=== Exercise requirements ===
Your answer must be every line of the data that holds the string "agent".

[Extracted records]
--------------------------------

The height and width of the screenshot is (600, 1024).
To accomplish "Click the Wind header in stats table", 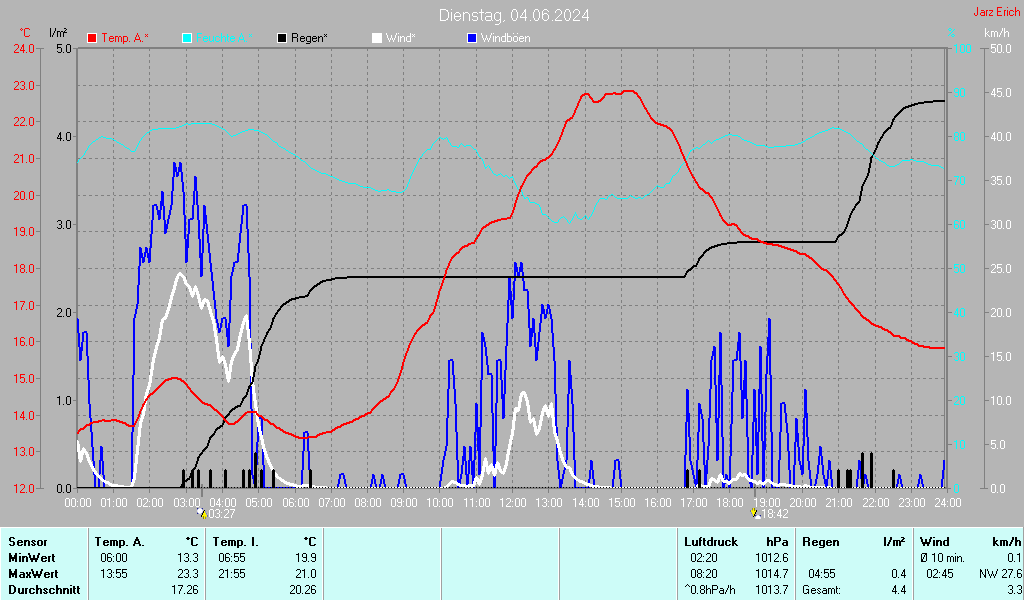I will coord(935,541).
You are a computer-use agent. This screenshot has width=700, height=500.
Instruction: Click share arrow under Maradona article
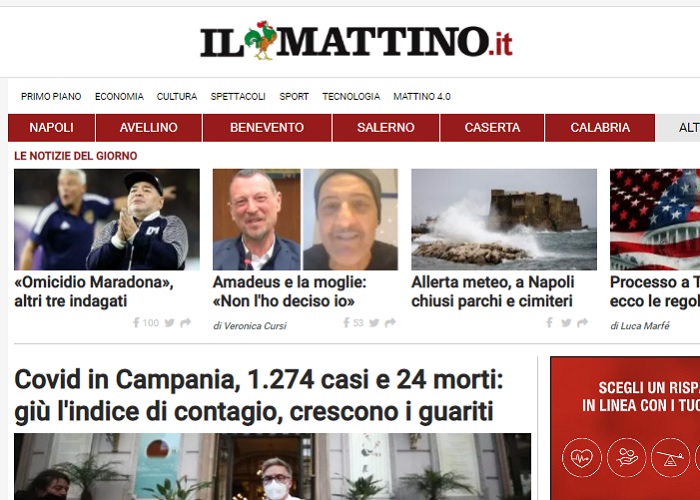pyautogui.click(x=186, y=322)
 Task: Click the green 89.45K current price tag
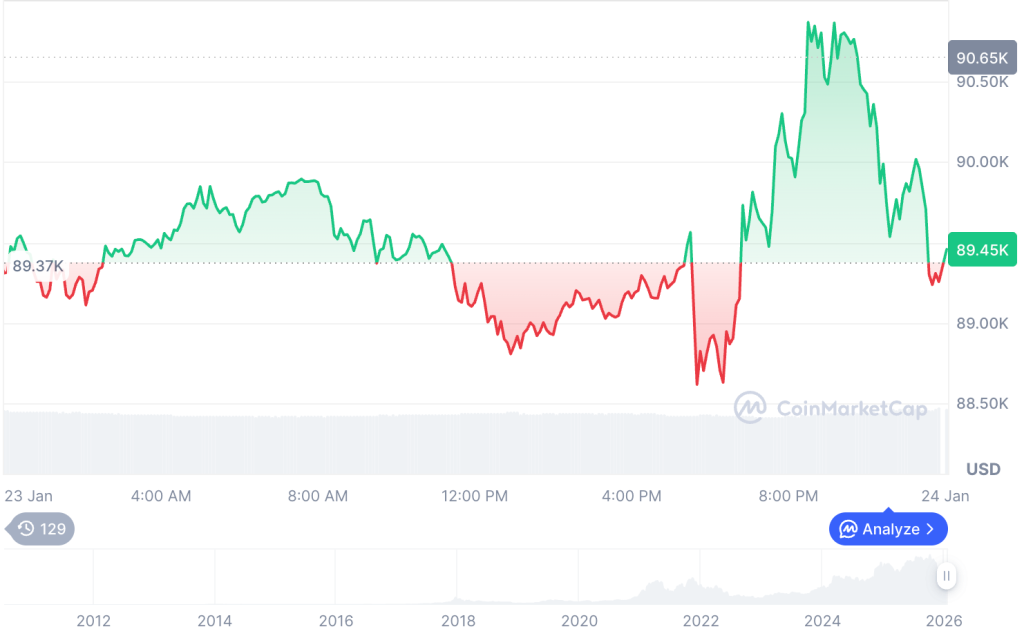pos(981,249)
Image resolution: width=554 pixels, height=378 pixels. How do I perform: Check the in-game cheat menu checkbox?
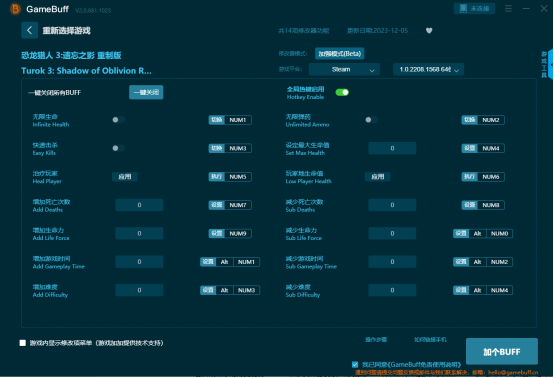pyautogui.click(x=23, y=343)
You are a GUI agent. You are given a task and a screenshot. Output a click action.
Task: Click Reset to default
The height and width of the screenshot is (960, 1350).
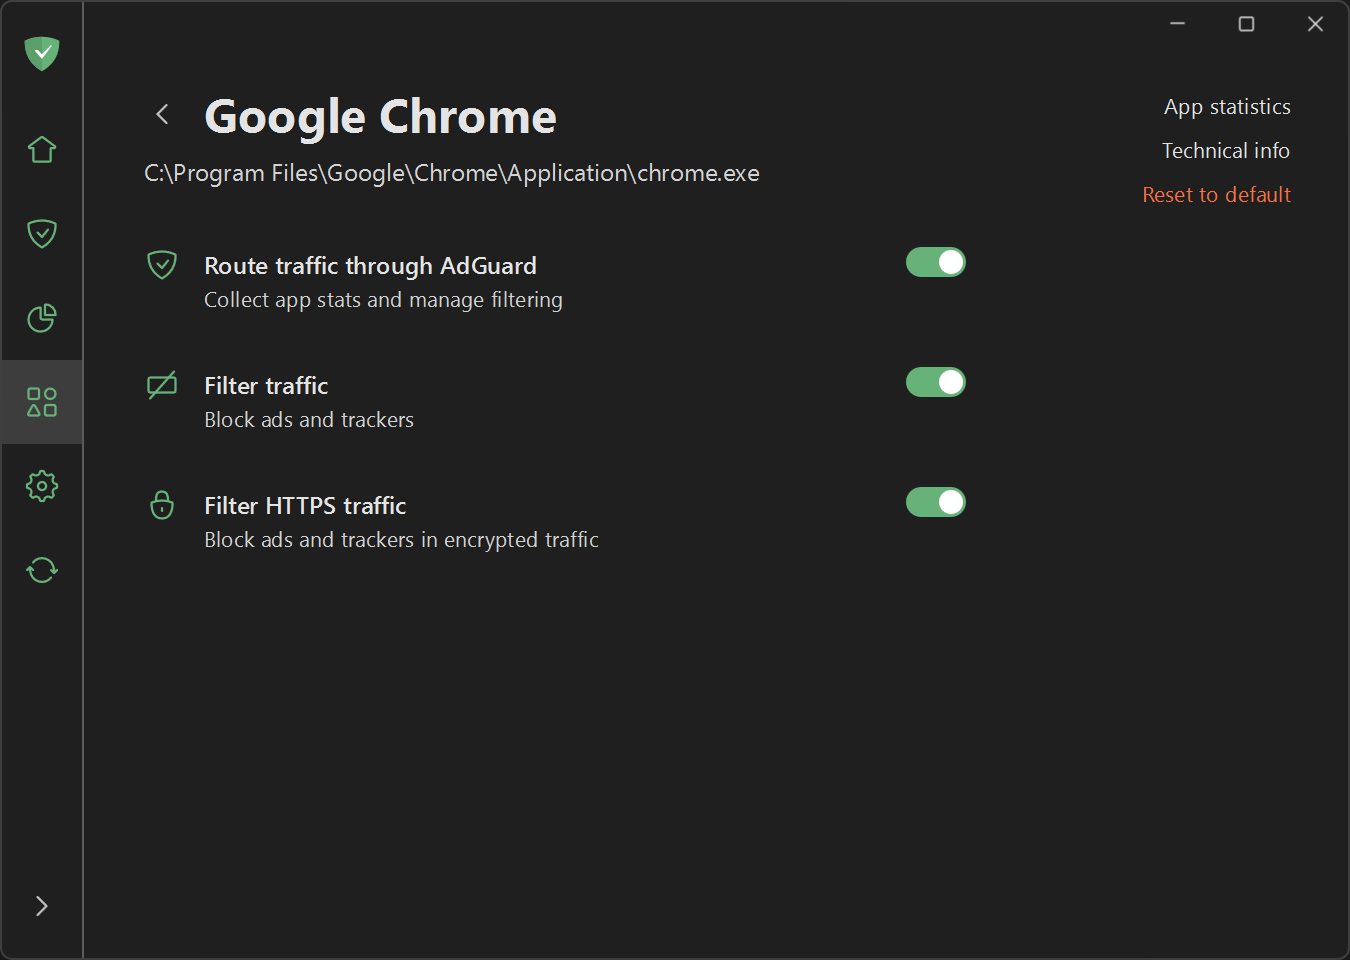1216,195
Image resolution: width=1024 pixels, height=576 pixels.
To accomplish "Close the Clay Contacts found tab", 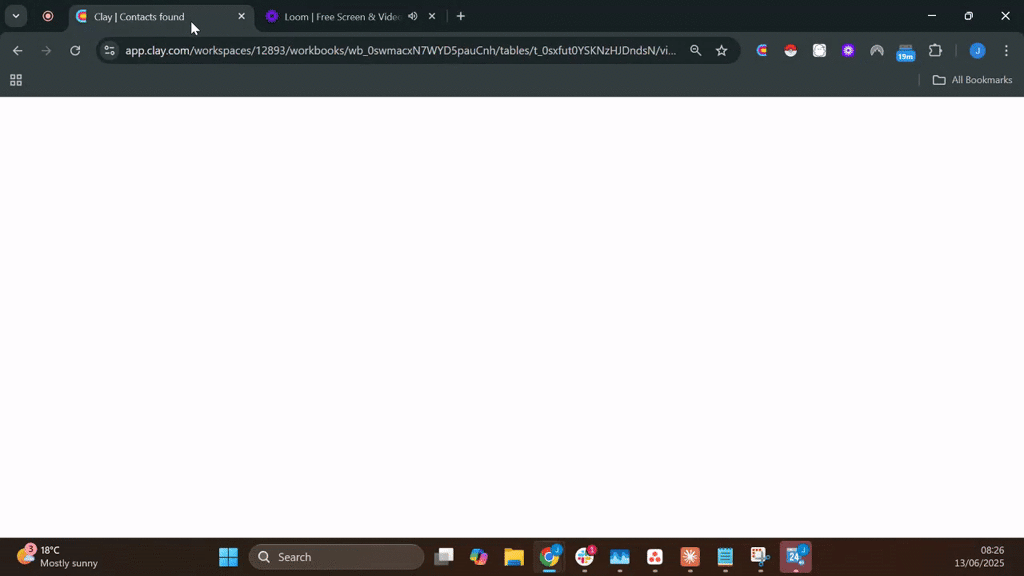I will (x=241, y=17).
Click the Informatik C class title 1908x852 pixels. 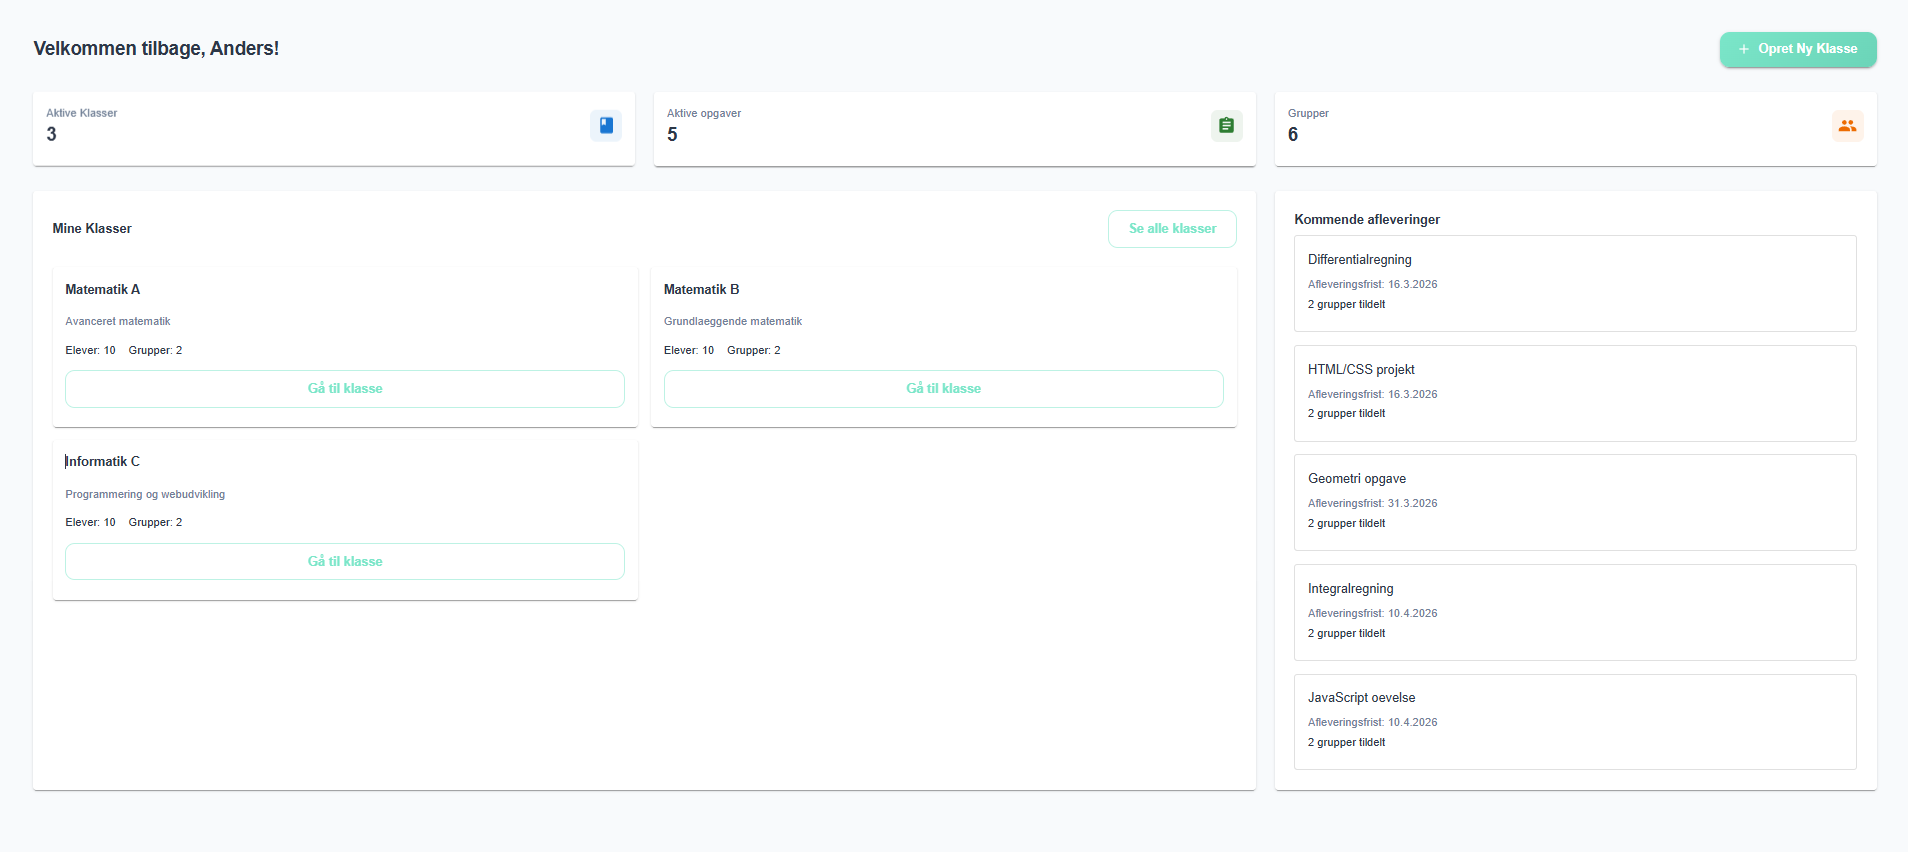[x=103, y=462]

--------------------------------

=== Result of the task ===
You are a computer-use agent. This screenshot has width=700, height=500.
You are a GUI agent. You are given a task and a screenshot. Output a click action.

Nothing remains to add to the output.